At that price, we'd be displacing 9-12kg of CO2 per dollar (assuming each kWh produced from nuclear displaces one kWh produced from coal). That might sound pretty good. By spending $1 on nuclear power we could displace 9-12kg of CO2.
But let's look at nuclear's competitors. By spending $1 on energy efficiency (at the widely observed price of 1-2 cents per kWh saved) we could displace up to 10 times as much CO2 per dollar spent (93 kg). Recovering waste heat from industrial processes and using it to cogenerate electricity would save around 31 net kg of CO2 per dollar, and wind power would save 13 kg of CO2 per dollar.
Many other opportunities to save or generate energy displace far more CO2 per dollar than nuclear because nuclear power is far more expensive than these alternatives. Moreover, nuclear power is rapidly becoming costlier--the latest utility and Wall Street estimates approach twice the Keystone figures used above--while many of the competitors are getting cheaper.
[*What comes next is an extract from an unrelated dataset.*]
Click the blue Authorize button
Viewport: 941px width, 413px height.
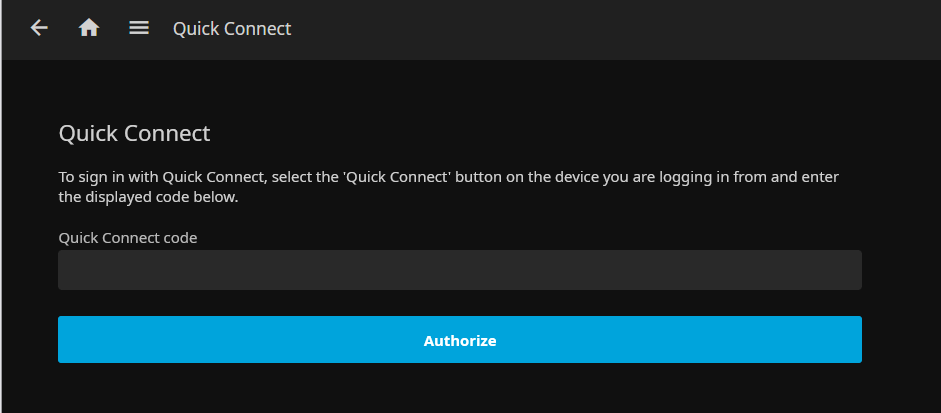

It all comes down to opportunity cost -- the impossibility of buying two different things with the same dollar at the same time. Since society only has so much money to spend on tackling climate change, each dollar spent poorly reduces our ability to reduce emissions in the future. Based on the costs and installation speeds actually observed in the marketplace, spending a dollar on new nuclear power displaces about 2-11 times less carbon, about 20-40 times slower, than spending the same dollar on efficiency, renewables, and cogeneration.
So let's spend wisely.
By: Rocky Mountain Institute, Amory Lovins and Bennett Cohen
Image Credit::Eric Skorupa
For more coverage of RMI and climate strategy, see the following TreeHugger archive links:
Profitable Climate Protection
Rocky Mountain Institute's 25th Anniversary: Celebrating Solutions ...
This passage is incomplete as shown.